The directive followed a motion on “The need to Post Junior Cadre of Nigeria Police Force to their States and Local Government to enhance community policing in Nigeria” sponsored by Sen. Ademola Adeleke (PDP-Osun).

While leading debate on the motion, Adeleke said that the senate was “concerned that government inconsistency in policy implementation had affected welfare of police personnel.

He said that the implication of the situation was that it was adversely affecting citizens in the society in terms of service delivery.

He stressed that it was desirous that the lower rank of Police Force should be posted to their respective states of origin to improve and impact positively on community policing.

According to the lawmaker, this will be possible through synergising with vigilante groups, traditional rulers so as to address the current state of insecurity in the country.

He said that there had been calls for the establishment of state police to proffer lasting solution to the perennial security challenges due in the country.

Adeleke said that the lapse in security was due to “ineffectiveness or outright bias of the Nigerian Police Force in carrying out their national assignment’’.

He also observed that the disconnection between the Nigerian Police and the various communities with their different cultural values and orientation created a vacuum that needed to be filled through community policing.

He that it would avail the Federal Police the opportunity to concentrate on its primary duties of detection, prevention and prosecution of crime at the national level.

In his contribution, Sen. Emmanuel Bwacha (PDP-Taraba) said implementing community policing would help check crime in communities across the country.

Bwacha, who is Deputy Minority Leader of the Senate, noted that persistent killings and other criminal activities would have reduced drastically or even stopped if the police had been working with vigilante or other community security groups.

“Community policing is very important in stopping criminals and enhance security in the country.

“It will be easier for the Police to maintain law and order if there is community policing, because it will create a synergy in policing and create sense of belonging in the people of the community”.

Sen. Sam Egwu (PDP-Ebonyi) said “this motion will go a long way in addressing the well-being and accommodation of junior cadre of the police.”

He added that it would also help in securing and protecting communities in the country.

On his part, Senate Chief Whip, Sen. Olusola Adeyeye, said “in this atmosphere of insecurity, the time has come to promote community policing.”

He said that if the central police worked with the community police, the synergy would ensure that communities were well fortified and closely secured.

“All crimes are local and if you can’t speak the local language, you are not likely to address the security issues in the communities,” he said.

In his remarks, Deputy President of the Senate, Mr Ike Ekweremadu, who presided at the plenary, urged police authorities to implement its idea of enhancing community policing in the country.

He pointed out that different countries had different policing architecture for the enhancement of security.

Ekweremadu, however, affirmed that “it is difficult to address the issue of community policing without first, decentralising the police to ascertain their state, down to their local government and their communities”.

## [WORK TO COMPLETE]
1. According to the Senate debate report, why does Senate Chief Whip Olusola Adeyeye think speaking the local language matters for security? Answer in one to three sentences.
2. Repeat a passage of the Senate debate report word for word. Begin at the words "He stressed that" and stop after "through community policing.".

## [EXCERPTED RECORDS]
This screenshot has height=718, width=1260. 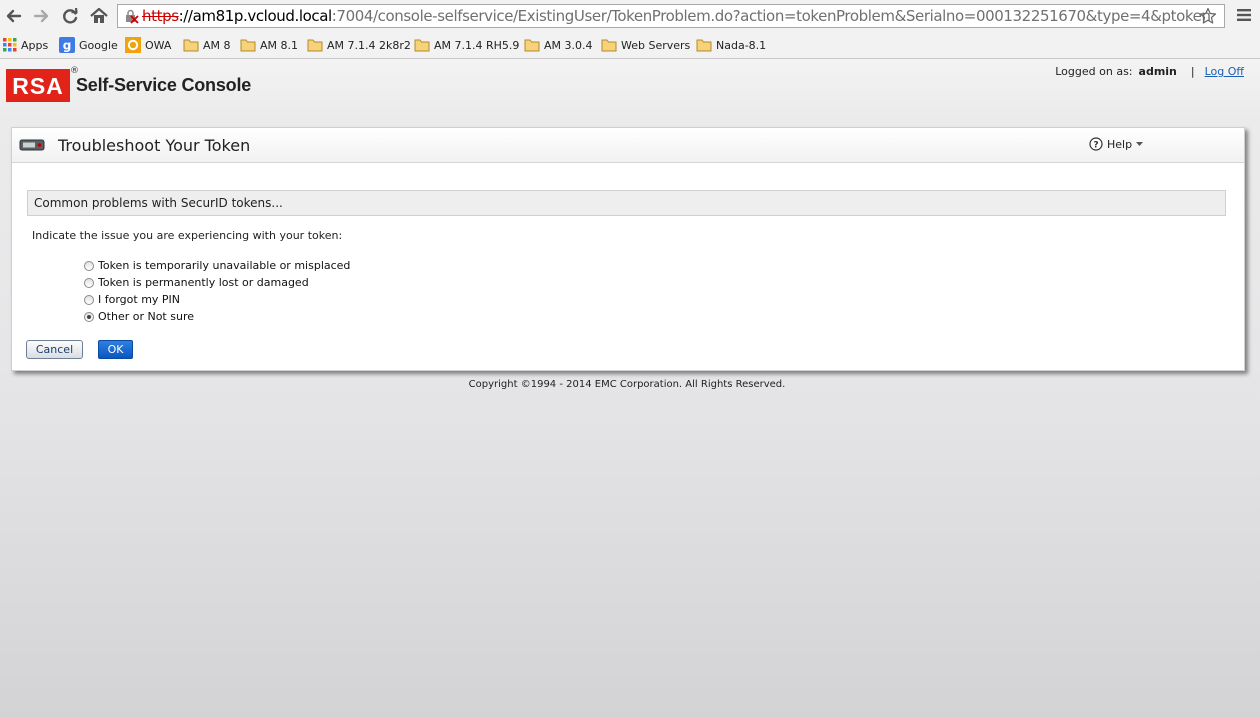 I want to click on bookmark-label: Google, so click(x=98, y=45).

==

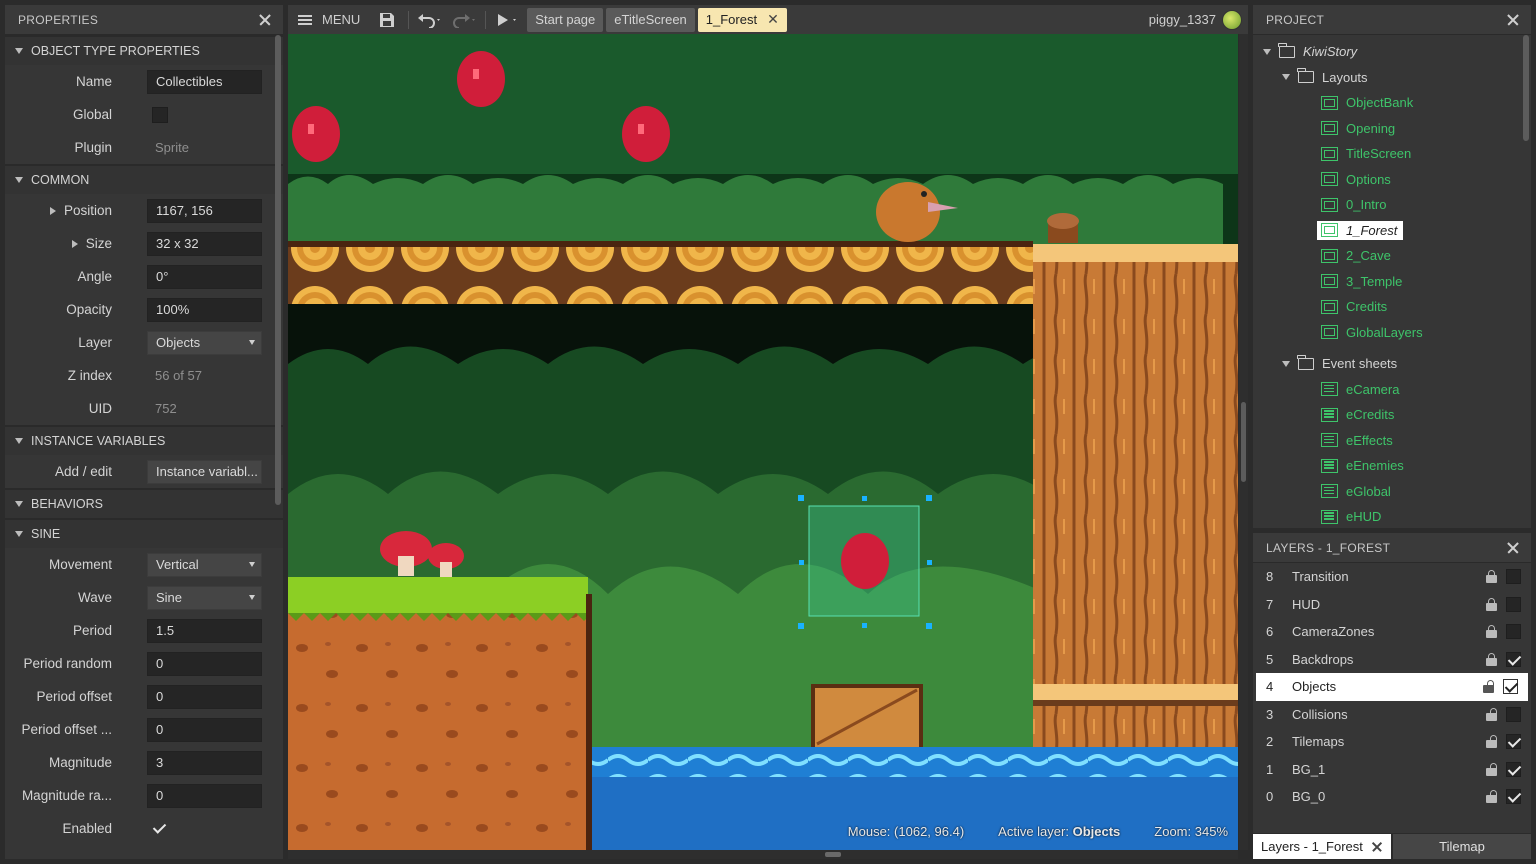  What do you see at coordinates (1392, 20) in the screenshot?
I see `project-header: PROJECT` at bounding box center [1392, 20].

## [WRITTEN RESPONSES]
1. He says that all crimes are local. Someone who cannot speak the local language is therefore unlikely to address the security issues in the communities.

2.
He stressed that it was desirous that the lower rank of Police Force should be posted to their respective states of origin to improve and impact positively on community policing.

According to the lawmaker, this will be possible through synergising with vigilante groups, traditional rulers so as to address the current state of insecurity in the country.

He said that there had been calls for the establishment of state police to proffer lasting solution to the perennial security challenges due in the country.

Adeleke said that the lapse in security was due to “ineffectiveness or outright bias of the Nigerian Police Force in carrying out their national assignment’’.

He also observed that the disconnection between the Nigerian Police and the various communities with their different cultural values and orientation created a vacuum that needed to be filled through community policing.